Shifting focus: Asia elbows US out of Latin American markets
South Korea and Latin America further strengthened their ties at Tuesday’s high-level Economic Cooperation Forum. The region’s economic behemoths – Brazil and Mexico – were in attendance.
Peru, Uruguay, Paraguay, Costa Rica, Chile, El Salvador, the Dominican Republic and Guatemala all sent high-ranking business representatives to the two-day event in Seoul.
The draw of the South Koreans was even enough to bring Colombia together with its ideological enemies – Ecuador and Nicaragua.
South Korea is developing a pragmatic and effective Latin America policy. Unlike some of its rivals vying for position in the region – such as the EU, Iran and the US – South Korea’s partnerships are not shaped by ideology.
Bilateral trade is burgeoning, leaping from $13.3 billion in 2003 to $47 billion in 2008.
South Korean President Lee Myung-bak’s export-led economy is developing free-trade agreements (FTA) within Latin America’s resource-rich markets.
Chile and the event’s hosts have had an FTA in place since 2004. President Lee Myung-bak is working on similar accords with Peru, Colombia, Mexico and Mercosur (Latin America’s common market).

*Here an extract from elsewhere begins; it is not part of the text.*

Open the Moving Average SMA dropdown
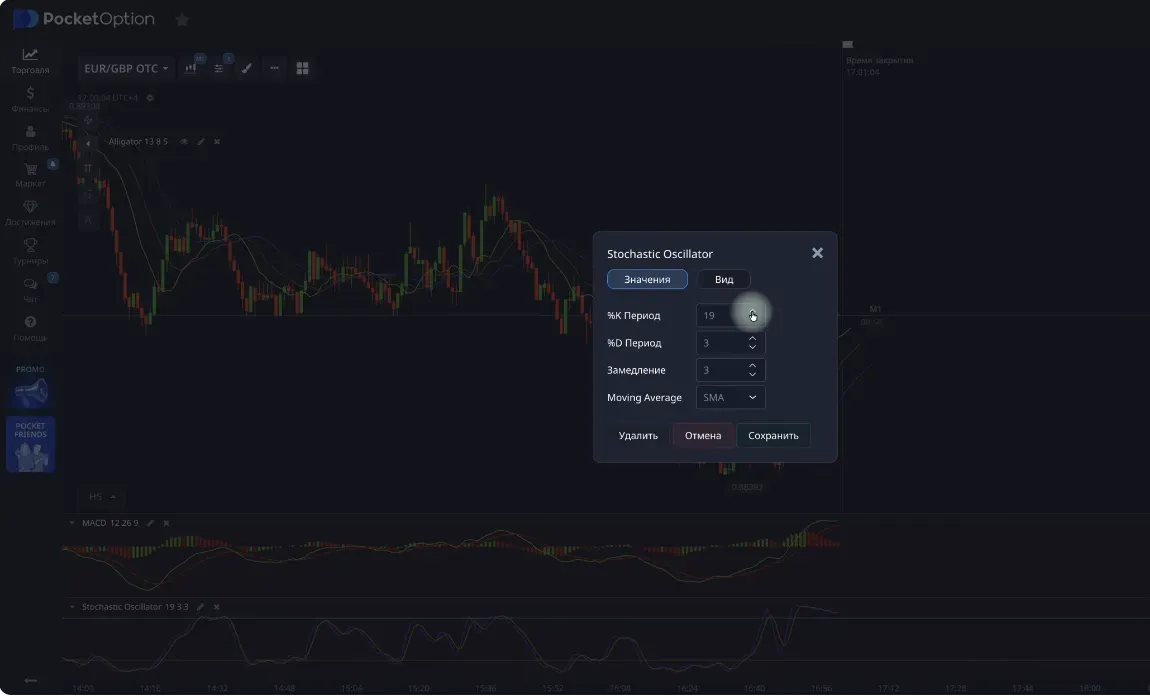This screenshot has width=1150, height=696. click(x=730, y=397)
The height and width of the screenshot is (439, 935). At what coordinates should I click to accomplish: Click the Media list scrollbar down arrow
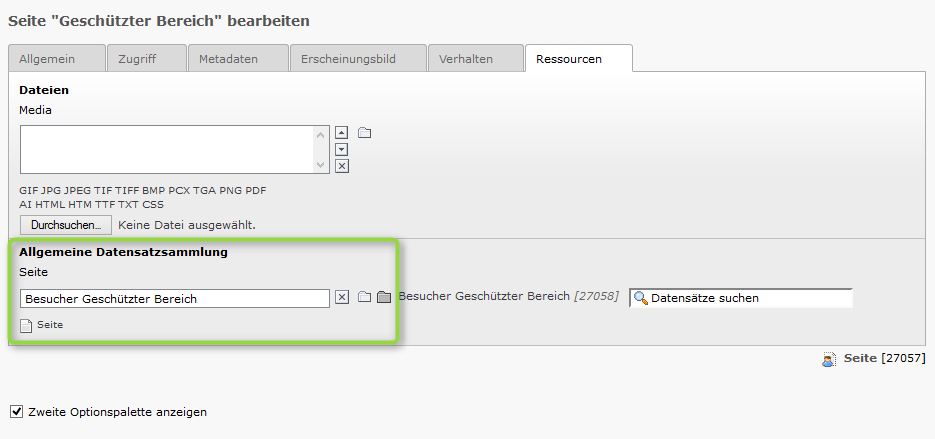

The traditional relationship between Latin America and South Korea is exemplified by Ecuador’s trade of natural resources, or their exploitation rights, in exchange for technical assistance and investment.
Ecuador’s Minister for Non-renewable Natural Resources Germanico Pinto told The Korea Herald: “We are witnessing a shift in how both Latin America and Korea view the world, and they are now no longer focused only on the United States.”
US not beaten yet
Latin America wants to move away from the US for economic and political reasons. It is finding other markets for its resources, such as oil, iron ore and soya.
However, the diversification is slow. In 2008, 42% of Latin America’s exports still went to the US, compared to 5.6% to China.
Nonetheless, US-Latin American trade continues to grow. There are FTAs in place with Mexico, the Dominican Republic, Chile and Peru. Additionally, agreements are pending with Panama and Colombia.
US influence remains strong. Predictably, in 2008, 73% of Mexico’s trade was with its neighbor and ally. Less predictable, however, was that 42% of oil-exporting Venezuela’s trade was with the “empire” – anti-capitalist President Hugo Chávez’s term for the United States.
Twenty years ago, these high proportions would have been commonplace throughout the continent. However, the US share of trade has diminished.
Now, for example, Argentina – Latin America’s third-largest economy – saw only 7% of last year’s trade with the US and 11% with China.
However, the declining economic weight of the United States is best demonstrated by Latin America’s largest economy, Brazil. In April, China elbowed the US off the top of its list of most important trading partners after nearly 80 years.
Trade between the two has leapt up nearly twelve times since 2001. Welber Barral, the Brazilian trade minister, described the usurpation of the US as “an historic moment”.
The rise of the East
China is capitalizing on its natural political links with the Bolivarian Alliance for the Peoples of Our America (ALBA), the socialist grouping of nine Latin American countries set up by Cuba and Venezuela in 2004.
It is simultaneously developing economic ties with ALBA’s political rivals, the Latin American members of the US-driven Free Trade Area of the Americas: Mexico, Colombia and Peru.
China’s President Xi Jinping was welcomed everywhere he went on his nine-nation tour of the region in February. While other lenders have become more circumspect, China continues to make generous loans. They add to China’s influence now and affirm its access to Latin America’s raw materials in years to come.
China has made a substantial commitment by joining the Inter-American Development Bank and South Korea’s government has set out long-term plans for the region.
The economic primacy of the US in Latin America will remain for the foreseeable future. However, despite the geographical distances, South Korea and China’s trade-driven policies will pay increasing dividends.